I don’t wear chaps, ride a Harley, or own a power suit, but I have been called a strong woman.
She’s bright and bold and blonde. The recent college grad with brave determination and golden locks asked a serious question at our Propel Women curriculum recording. In a room full of women in the marketplace, ministry, and motherhood, she asked a question about being strong. But not in the sense of physical fortitude; she had been called a strong woman and wrestled with the implication that it was a bad thing.
The two words independently are positive.
But when strung together, the pejorative tone and negative tenure makes one feel that if you are called a strong woman, you might as well be labelled bully, beastly, or brutal.
The question was answered in the round table discussion of which I was a part, but because of time, I couldn’t proffer a response. However, her question gnawed at me because I’m not sure we are providing language for the next generation that is aptly equipping them to be who they are created to be.

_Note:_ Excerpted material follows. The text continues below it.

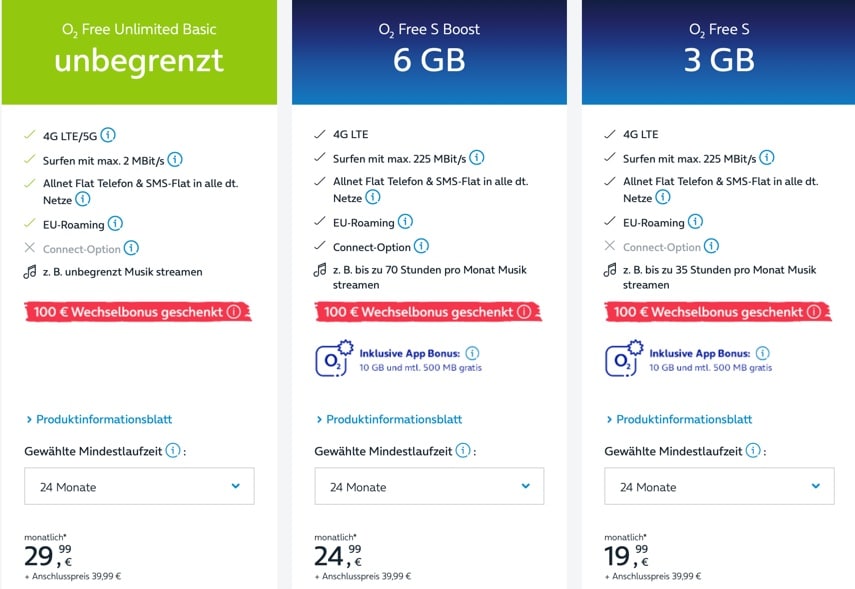855x589 pixels.
Task: Expand 24 Monate dropdown for Unlimited Basic
Action: [139, 486]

I don’t wear chaps, ride a Harley, or own a power suit, but I have been called a strong woman. Like the college student had stated, the label wasn’t an identifier more than it was an insult. I was devastated by the comment and clearly the one who said it was threatened by my assertion and authority. Not wanting to be perceived as a woman out of line or mongering for power, I wilted and tried being meek and mild. [Somehow meek and mild are feminine characteristics, instead of biblical attributes, but whatevs.]
Ten years later, as a employee of a global NGO, Creative Director, pastor’s wife, and stepmom, I have appropriated the label of strong woman to be an honor, not an insult. Let me explain.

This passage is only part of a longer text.